** Aim of the task **
Retype the rows below without any change, starting at the first row and ending with the row that contains "The height and width of the screenshot is (529, 1021).".

** Available records **
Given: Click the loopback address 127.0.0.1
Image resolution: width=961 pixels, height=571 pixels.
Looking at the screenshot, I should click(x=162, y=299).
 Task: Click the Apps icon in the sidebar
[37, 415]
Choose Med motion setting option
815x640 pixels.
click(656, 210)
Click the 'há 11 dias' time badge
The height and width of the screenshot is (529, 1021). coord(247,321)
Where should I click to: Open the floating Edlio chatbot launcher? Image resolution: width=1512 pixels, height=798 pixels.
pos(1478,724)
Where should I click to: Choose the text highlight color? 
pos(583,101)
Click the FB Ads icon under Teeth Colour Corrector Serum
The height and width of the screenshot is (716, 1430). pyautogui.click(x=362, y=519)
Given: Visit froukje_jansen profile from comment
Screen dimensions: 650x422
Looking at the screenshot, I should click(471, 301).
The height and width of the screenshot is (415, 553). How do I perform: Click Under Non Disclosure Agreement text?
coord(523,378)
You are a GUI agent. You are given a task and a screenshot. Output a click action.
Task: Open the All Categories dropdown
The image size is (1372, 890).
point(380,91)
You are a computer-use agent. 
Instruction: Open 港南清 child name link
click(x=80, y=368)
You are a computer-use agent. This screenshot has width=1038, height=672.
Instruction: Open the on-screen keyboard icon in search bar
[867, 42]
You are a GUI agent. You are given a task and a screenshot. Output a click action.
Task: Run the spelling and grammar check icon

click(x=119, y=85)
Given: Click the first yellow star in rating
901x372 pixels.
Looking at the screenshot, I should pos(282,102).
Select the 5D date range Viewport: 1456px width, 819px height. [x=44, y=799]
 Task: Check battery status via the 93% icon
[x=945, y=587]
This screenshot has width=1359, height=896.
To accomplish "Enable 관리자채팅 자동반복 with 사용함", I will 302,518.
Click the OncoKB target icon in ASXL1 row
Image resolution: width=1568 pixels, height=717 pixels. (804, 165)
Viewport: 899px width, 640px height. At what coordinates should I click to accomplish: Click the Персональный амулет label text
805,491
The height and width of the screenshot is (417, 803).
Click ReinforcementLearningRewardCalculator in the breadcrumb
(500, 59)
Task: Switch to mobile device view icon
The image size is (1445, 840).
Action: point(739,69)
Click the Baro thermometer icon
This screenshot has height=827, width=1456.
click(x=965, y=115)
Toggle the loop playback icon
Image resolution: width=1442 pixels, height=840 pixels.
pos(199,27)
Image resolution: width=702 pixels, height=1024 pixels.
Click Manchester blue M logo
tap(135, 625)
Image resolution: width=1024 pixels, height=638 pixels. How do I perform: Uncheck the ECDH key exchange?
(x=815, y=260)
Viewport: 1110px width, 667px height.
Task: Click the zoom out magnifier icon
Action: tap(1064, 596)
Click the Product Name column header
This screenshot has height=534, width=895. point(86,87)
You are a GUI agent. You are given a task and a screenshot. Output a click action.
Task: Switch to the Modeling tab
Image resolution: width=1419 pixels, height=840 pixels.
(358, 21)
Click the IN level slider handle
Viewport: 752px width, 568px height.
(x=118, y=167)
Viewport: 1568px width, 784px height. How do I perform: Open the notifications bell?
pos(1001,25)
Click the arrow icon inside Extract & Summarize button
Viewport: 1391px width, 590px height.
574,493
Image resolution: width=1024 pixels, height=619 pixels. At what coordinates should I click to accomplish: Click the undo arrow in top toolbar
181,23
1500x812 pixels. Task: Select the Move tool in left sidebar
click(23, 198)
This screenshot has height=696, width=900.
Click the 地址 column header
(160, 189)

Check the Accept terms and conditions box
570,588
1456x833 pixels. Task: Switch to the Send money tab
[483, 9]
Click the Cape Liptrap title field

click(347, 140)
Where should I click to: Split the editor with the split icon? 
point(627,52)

** Correct answer **
Given: Click the loopback address 127.0.0.1
Image resolution: width=961 pixels, height=571 pixels.
Looking at the screenshot, I should click(x=162, y=299).
 Task: Click the Apps icon in the sidebar
[37, 415]
Choose Med motion setting option
815x640 pixels.
click(656, 210)
Click the 'há 11 dias' time badge
The height and width of the screenshot is (529, 1021). coord(247,321)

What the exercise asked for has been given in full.